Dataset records
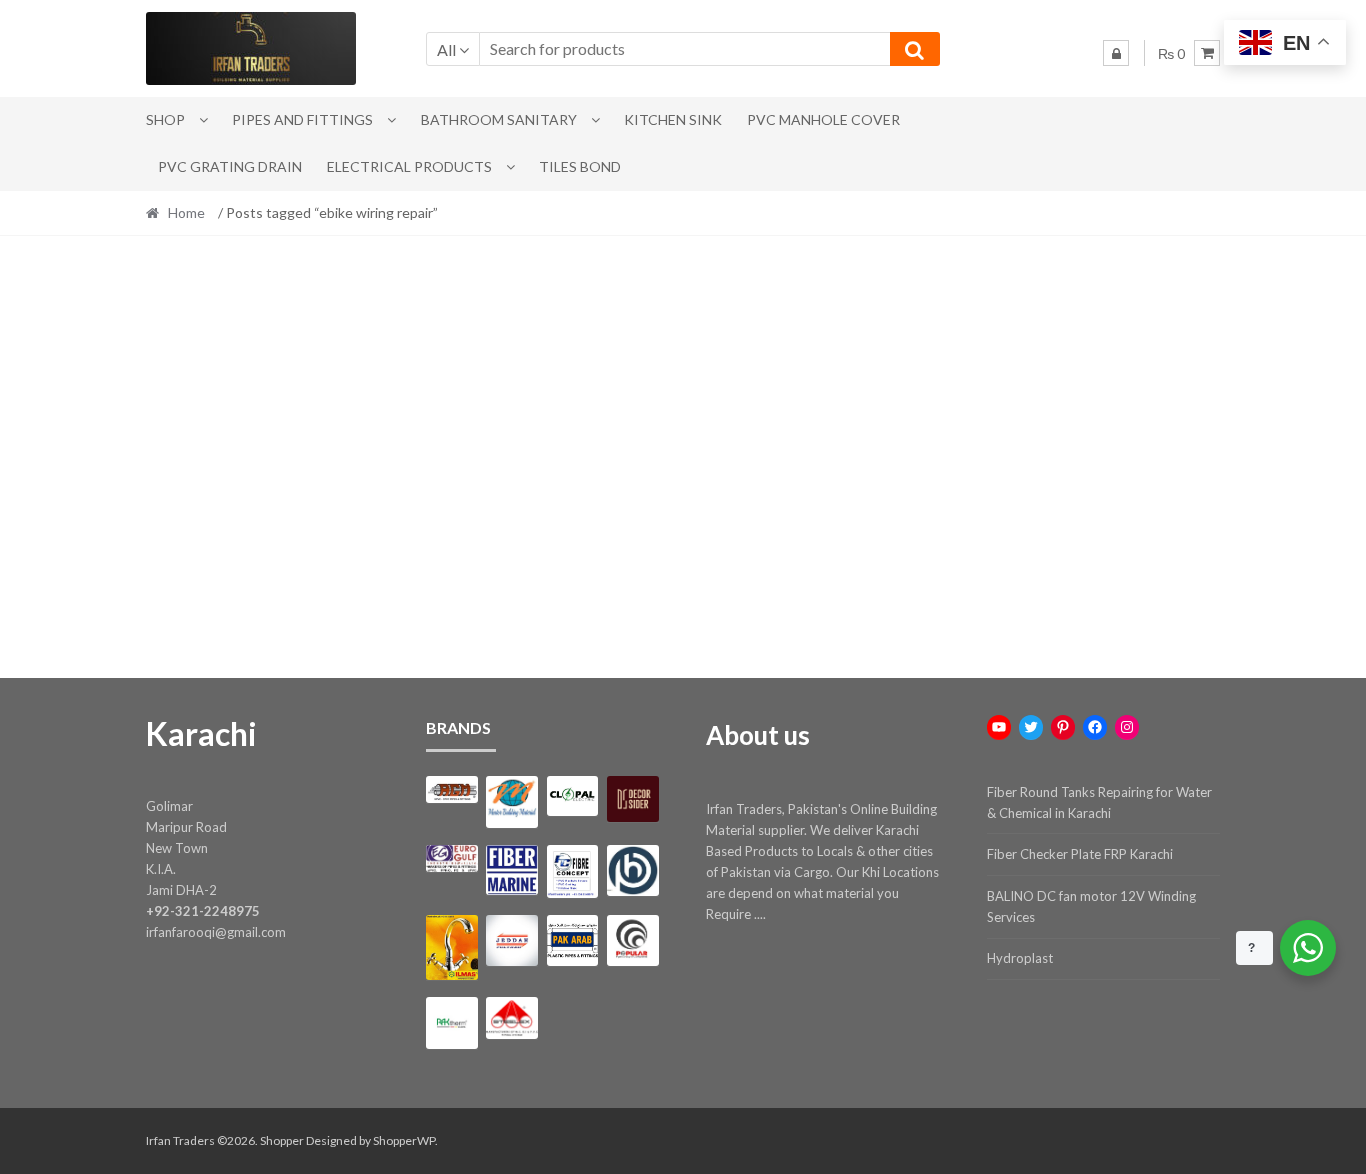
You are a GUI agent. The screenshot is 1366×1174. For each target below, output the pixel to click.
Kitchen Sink (673, 119)
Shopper (282, 1140)
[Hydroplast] (632, 870)
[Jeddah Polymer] (511, 940)
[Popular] (632, 940)
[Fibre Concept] (572, 871)
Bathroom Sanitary (499, 119)
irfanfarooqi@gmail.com (216, 932)
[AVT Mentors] (511, 802)
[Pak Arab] (572, 940)
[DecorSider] (632, 799)
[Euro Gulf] (451, 858)
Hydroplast (1020, 958)
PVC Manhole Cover (823, 119)
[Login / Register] (1116, 53)
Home (186, 212)
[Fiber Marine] (511, 870)
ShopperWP (404, 1140)
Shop (165, 119)
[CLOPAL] (572, 796)
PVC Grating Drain (230, 166)
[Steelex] (511, 1018)
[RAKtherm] (451, 1022)
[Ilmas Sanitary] (451, 947)
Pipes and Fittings (302, 119)
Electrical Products (409, 166)
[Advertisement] (683, 420)
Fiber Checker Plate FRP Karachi (1080, 854)
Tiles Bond (580, 166)
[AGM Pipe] (451, 789)
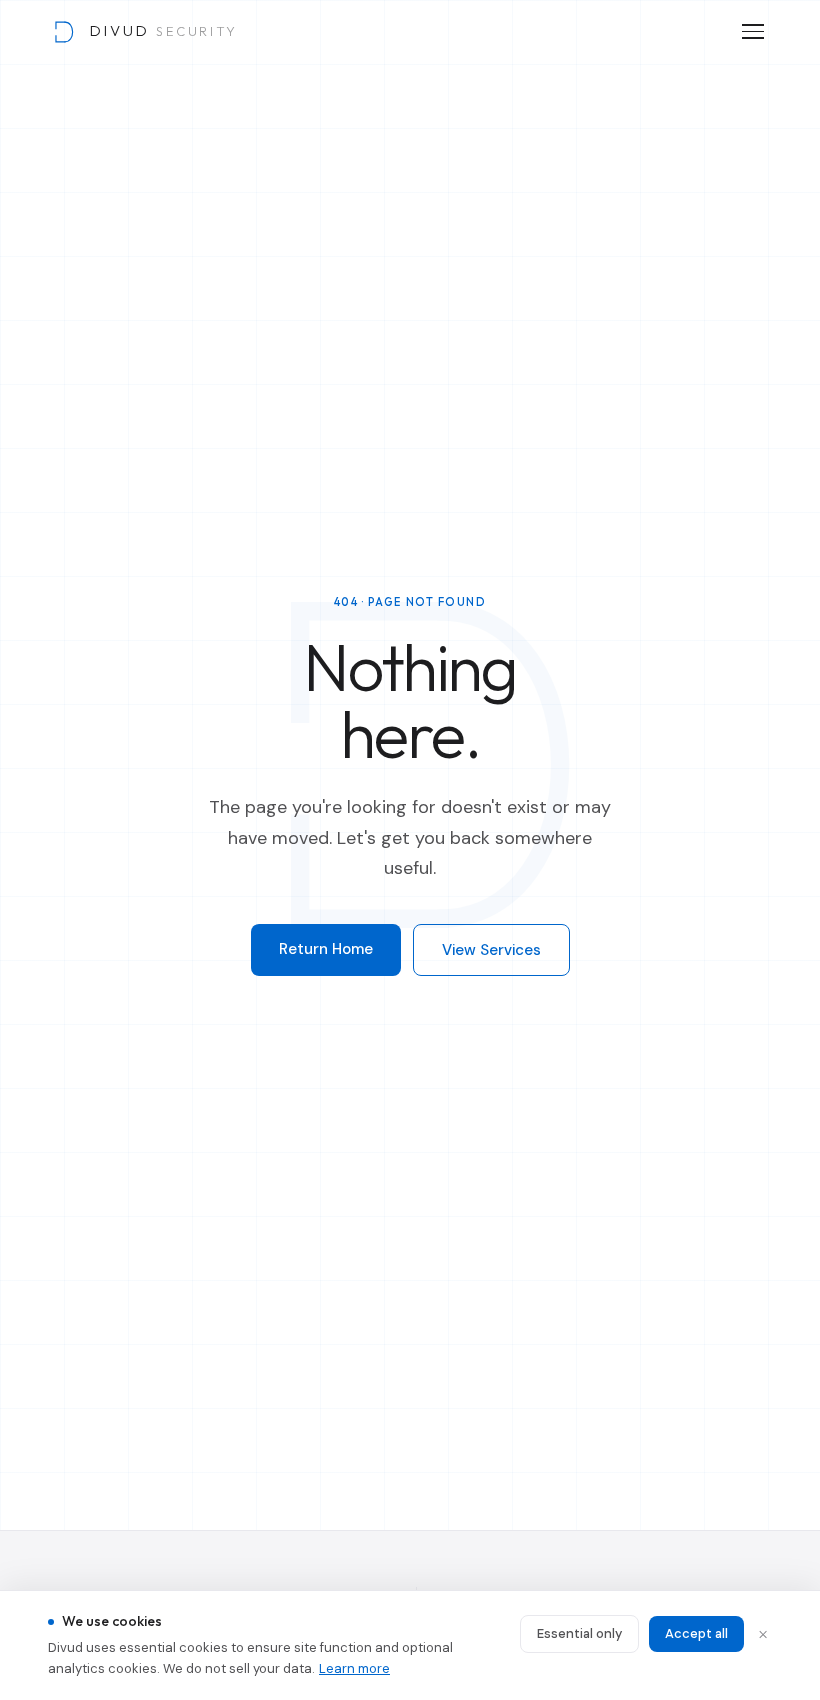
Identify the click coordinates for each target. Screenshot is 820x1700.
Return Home (326, 949)
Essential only (579, 1633)
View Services (491, 950)
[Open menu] (753, 31)
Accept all (696, 1633)
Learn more (354, 1668)
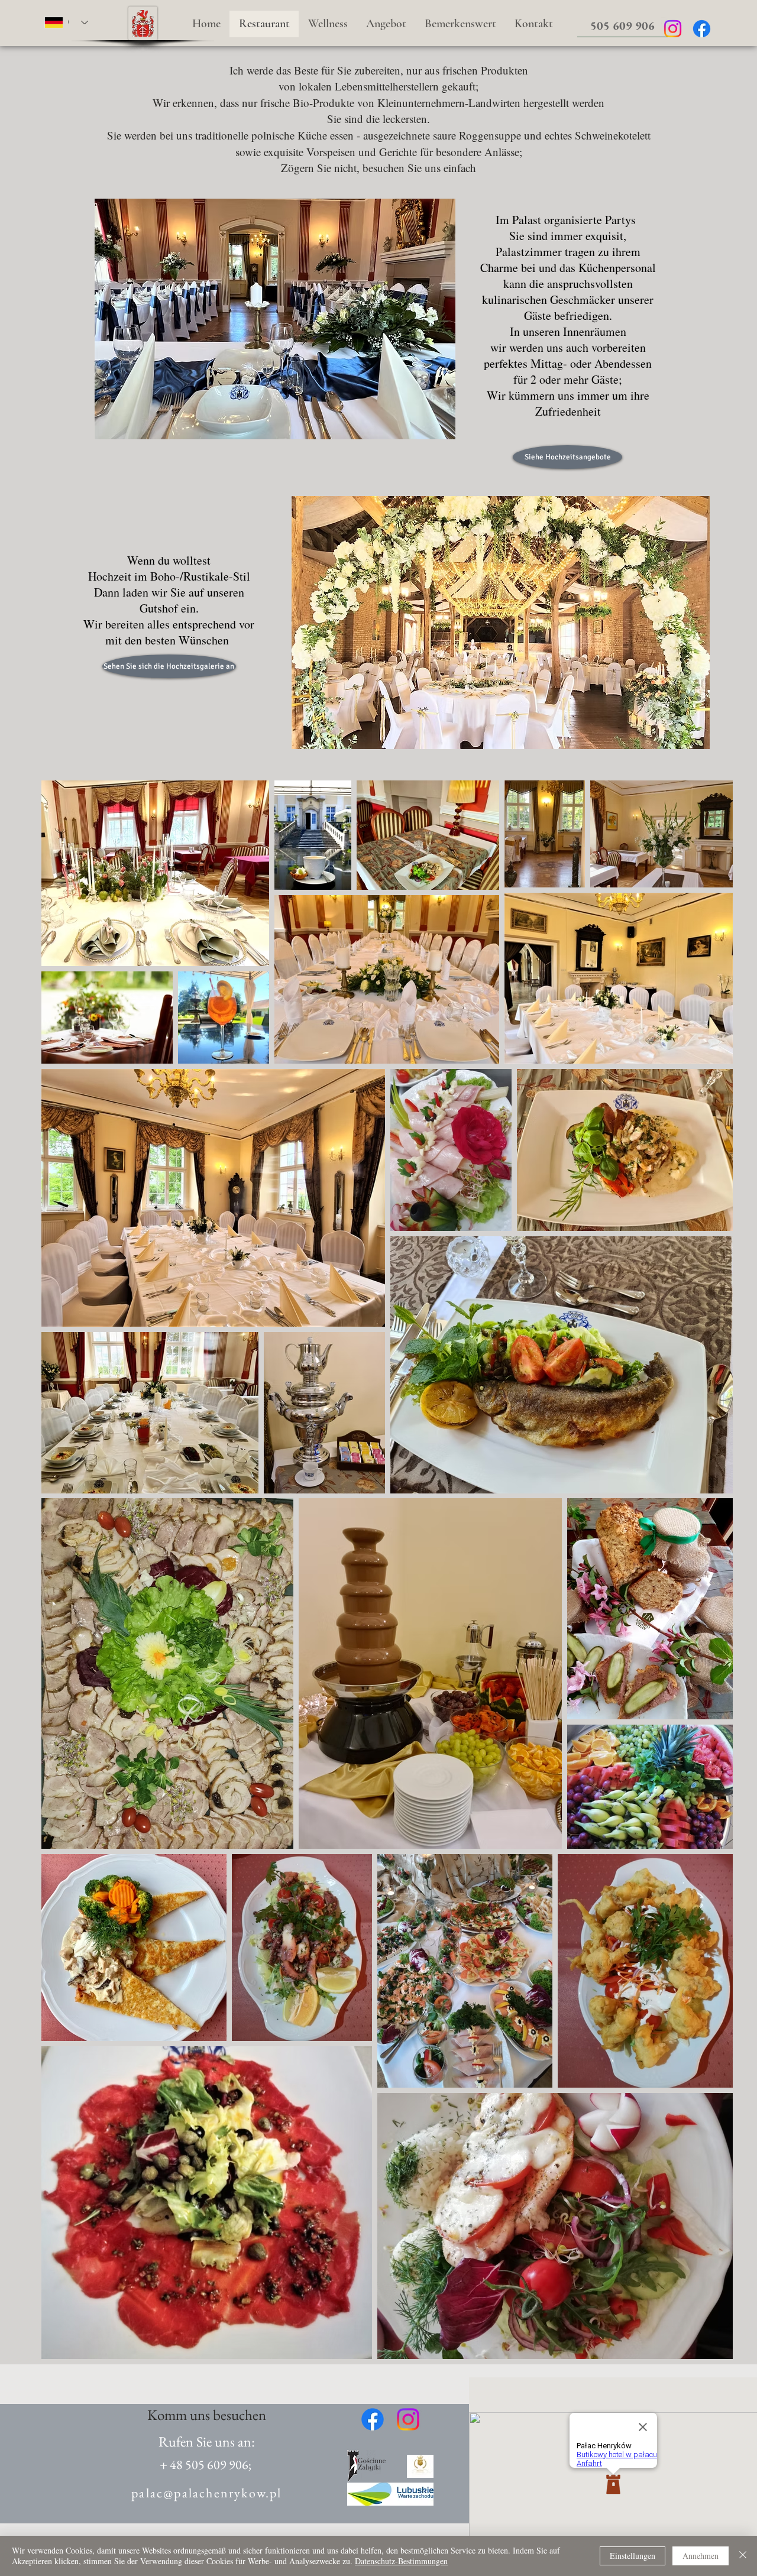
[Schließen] (743, 2556)
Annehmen (700, 2555)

[Exercise instructions] Each line from the one with "Hydroplast (1020, 958)" to the final line of the data above is to be printed exactly; no picture should appear in the copy.

[Output]
Hydroplast (1020, 958)
PVC Manhole Cover (823, 119)
[Login / Register] (1116, 53)
Home (186, 212)
[Fiber Marine] (511, 870)
ShopperWP (404, 1140)
Shop (165, 119)
[CLOPAL] (572, 796)
PVC Grating Drain (230, 166)
[Steelex] (511, 1018)
[RAKtherm] (451, 1022)
[Ilmas Sanitary] (451, 947)
Pipes and Fittings (302, 119)
Electrical Products (409, 166)
[Advertisement] (683, 420)
Fiber Checker Plate FRP Karachi (1080, 854)
Tiles Bond (580, 166)
[AGM Pipe] (451, 789)
Identify the click coordinates for each target. Screenshot is 820x1700.
Return Home (326, 949)
Essential only (579, 1633)
View Services (491, 950)
[Open menu] (753, 31)
Accept all (696, 1633)
Learn more (354, 1668)
[Schließen] (743, 2556)
Annehmen (700, 2555)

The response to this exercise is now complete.